— Exercise brief —
An exact reproduction is needed of every line from the beginning of the data down to and including the line that contains "Screen dimensions: 876x507", minus the pictures.

— Data section —
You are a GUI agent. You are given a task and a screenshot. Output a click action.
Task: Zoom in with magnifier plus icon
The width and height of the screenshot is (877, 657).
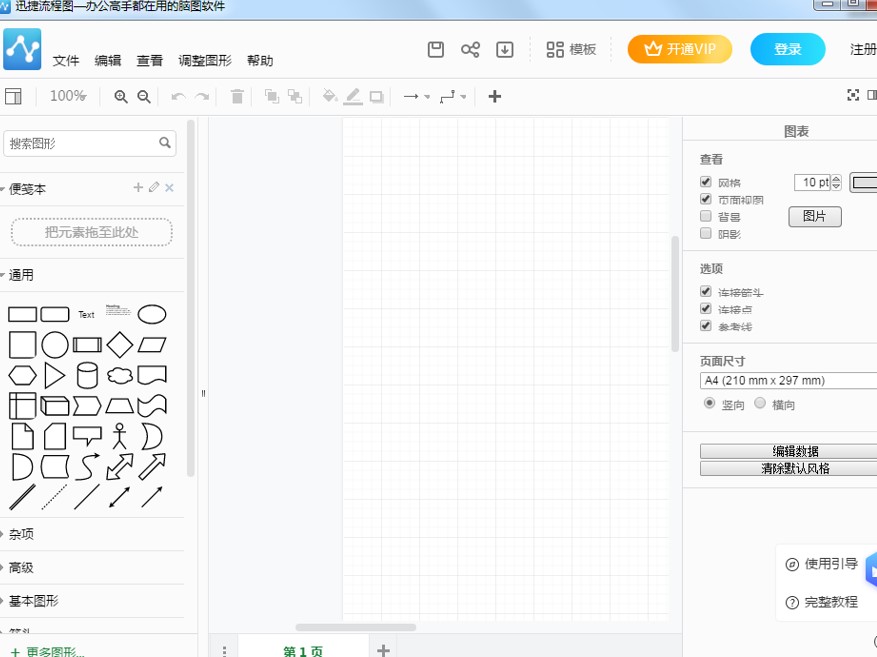pos(121,97)
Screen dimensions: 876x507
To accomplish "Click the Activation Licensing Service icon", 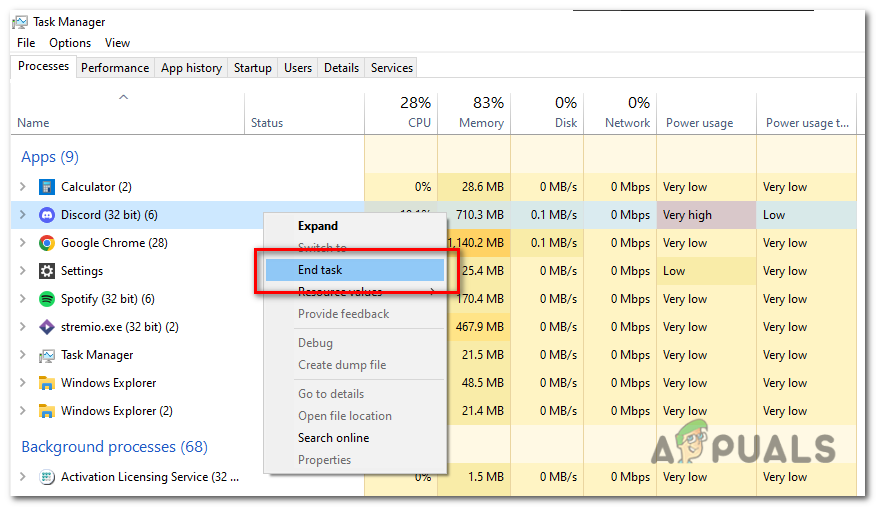I will point(46,477).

— Response to the task —
You are a GUI agent. You are given a task and a screenshot. Output a click action.
Task: Zoom in with magnifier plus icon
The width and height of the screenshot is (877, 657).
pos(121,97)
Screen dimensions: 876x507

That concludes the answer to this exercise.